SAN FRANCISCO — The Internet shouldn’t just be a place to gather information and connect with friends, Facebook CEO Mark Zuckerberg believes. It should also be the place where you preserve and share the most important memories of your life.
Zuckerberg on Thursday unveiled a new centerpiece of the social network called “Timeline,” along with ways to allow friends to discover and share music, read and comment on the news, or watch the same TV show or movie their friends are enjoying.
“We wanted to make Timeline a place you were proud to call your home. Timeline is a completely new aesthetic for Facebook,” said Zuckerberg, showing off the visual new feature at the company’s f8 conference, before an audience of 1,700 software developers and business partners.
Timeline allows Facebook members to store and share videos and photos from the most important moments of their lives, organized year by year. It will include a map showing where on the planet you spent your time over the past year.
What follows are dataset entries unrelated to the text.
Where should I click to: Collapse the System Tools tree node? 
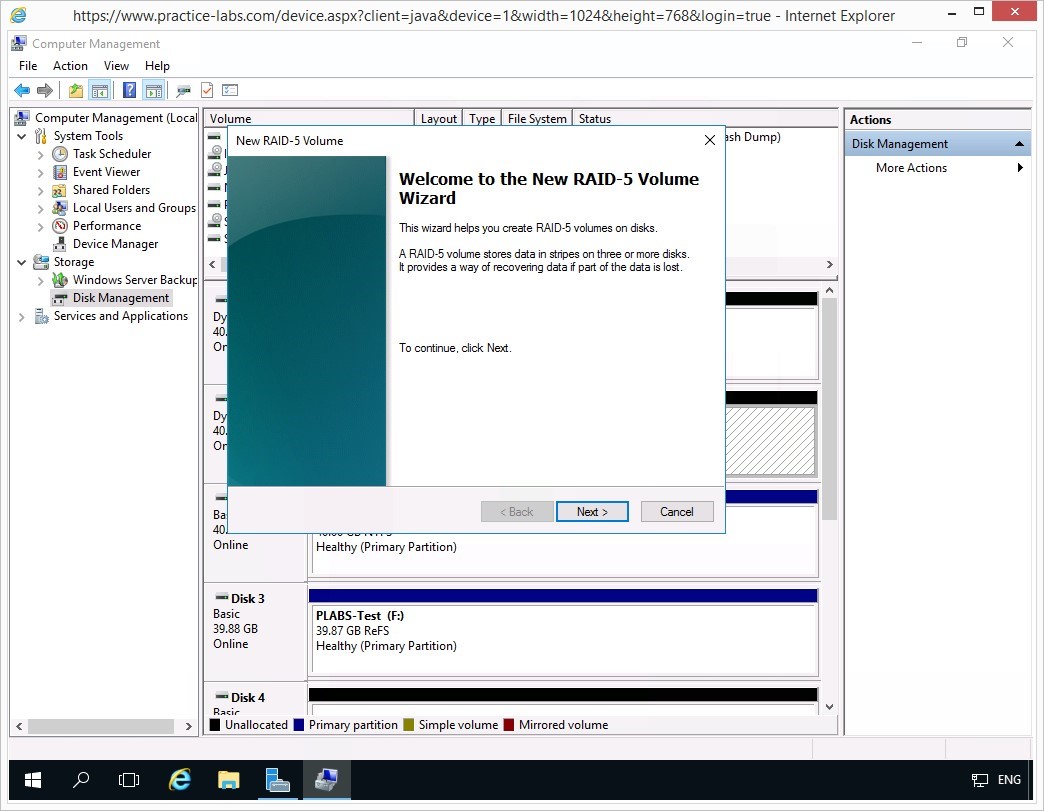[x=22, y=136]
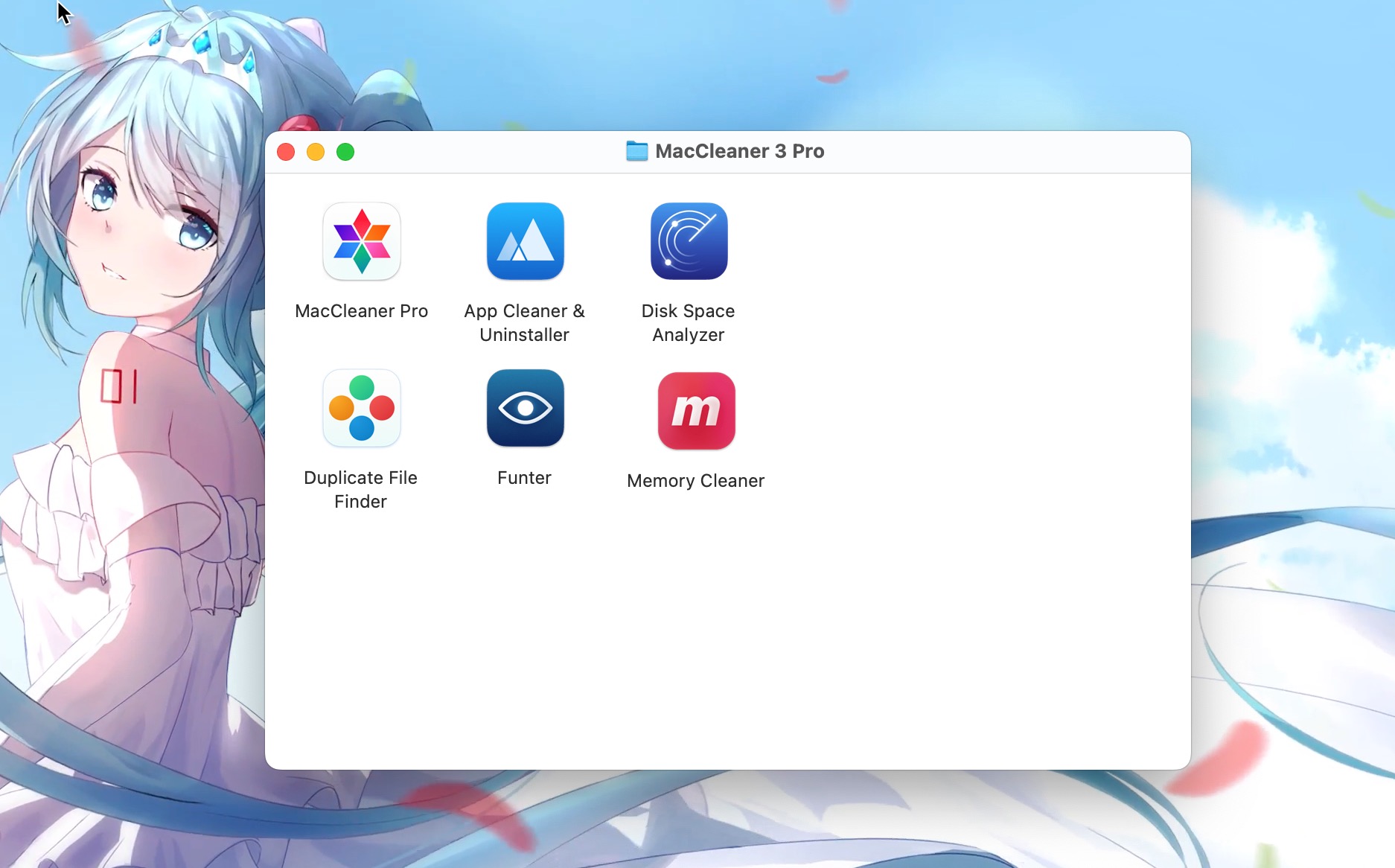Select the Duplicate File Finder icon
Viewport: 1395px width, 868px height.
[x=362, y=408]
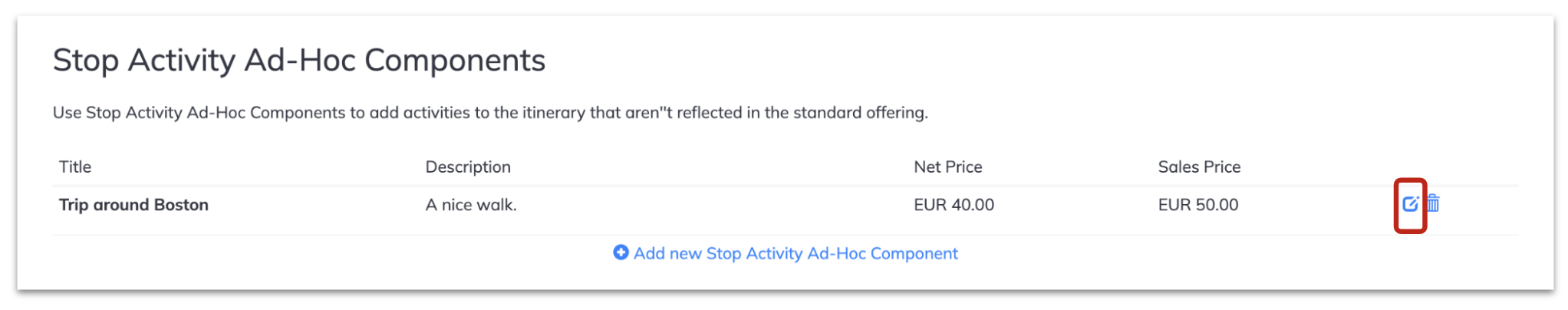Click the word 'Components' in the heading
Screen dimensions: 1568x310
(455, 61)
The new feature will gradually become available on Facebook in coming weeks.
Social media until now has been about the present or the recent past.
“It’s the story of your life,” Zuckerberg said. “You have all your stories, all your apps, and a new way to express who you are.”
While Timeline was a surprise announcement and the product of a secret one-year project within Facebook, the new suite of content apps, including new partnerships with digital music service Spotify, movie company Netflix and Internet TV company Hulu were expected.
The new apps, which will start to be available Thursday, will allow people to share their experiences — whether listening to a Green Day song or taking a run in Golden Gate Park — as they happen. So when people engage in an activity, Facebook’s newly installed ticker running down the right side of the screen will announce things like, “Bill is listening to Green Day,” or “Sarah is running in Golden Gate Park.”
“We call it real-time serendipity,” Zuckerberg said. The apps will work on a desktop browser as well as on a mobile device.
Spotify CEO Daniel Ek, who took the stage with Zuckerberg to show off Spotify’s social music app for Facebook, said people are twice as likely to purchase new music on Spotify when they engage through Facebook to regularly share their favorite music.
“We are bringing people back to paying for music again,” Ek said, which will support artists in creating more great music.
“It’s amazing how much music you can discover from your friends,” Zuckerberg said. “Knowing that you helped a friend discover something new, and that they like your taste in music, is awesome.”